Compromisso militar com ordem
constitucional não é confiável
Alternativa do golpismo à
derrota dupla, na eleição e na recusa à legalidade, é a violência
Janio de Freitas, Folha de S. Paulo
Aparente
irrelevância, a indecisão sobre uso de carro sem capota pelo presidente Lula, no breve desfile pós-posse, reflete
as entranhas complexas da situação como poucas outras sínteses o fariam.
A
dúvida admite, em princípio, a continuidade de uma tradição de cerimonial em
dias que, infestados de criminalidade política, repelem toda a tradição das
mudanças de governo. O golpismo não
mudou muito mais do que o vocabulário eleitoral.
O
golpe não saiu das casernas por dois fatores principais. No plano interno, a
firme ação da Justiça Eleitoral conduzida pelos ministros Alexandre de Moraes e Edson Fachin, e
secundada pelo Supremo, contra a sucessão de preparativos lançados pelo
golpismo para criar o seu pretexto.

Dados fornecidos:
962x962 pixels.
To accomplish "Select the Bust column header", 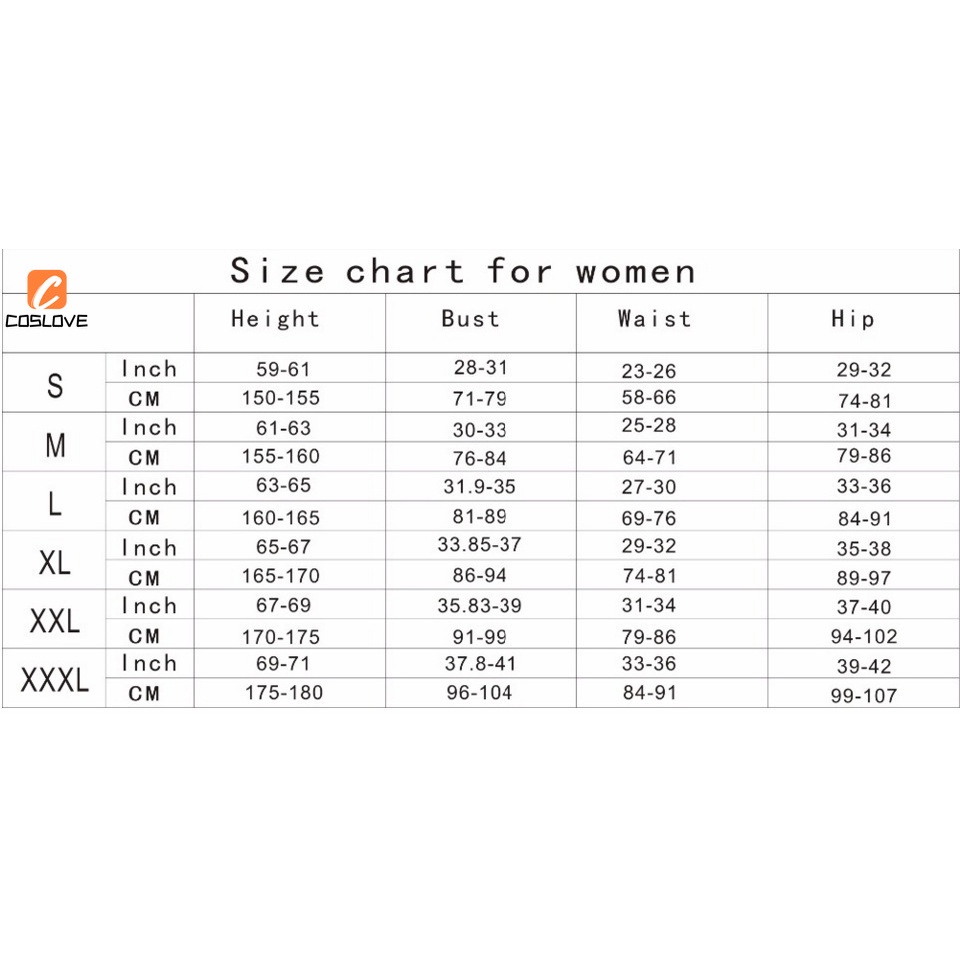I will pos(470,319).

==

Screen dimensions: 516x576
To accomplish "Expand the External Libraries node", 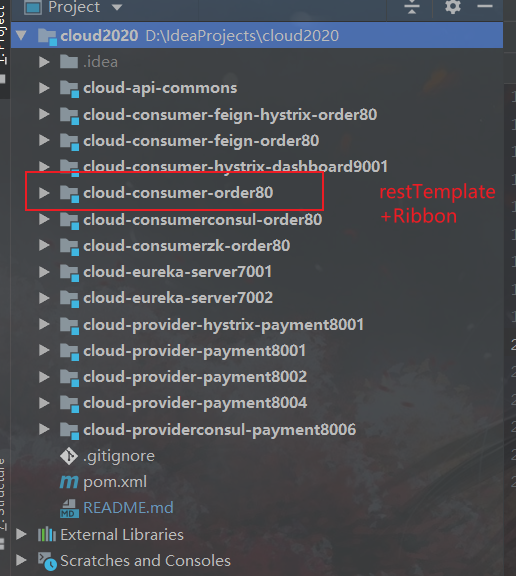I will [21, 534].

Objetivo do exercício: Liste todas as pessoas mencionadas pelo nome no trecho sobre o golpismo. Não é preciso consultar os itens.

Resposta da tarefa:
- Janio de Freitas
- Lula
- Alexandre de Moraes
- Edson Fachin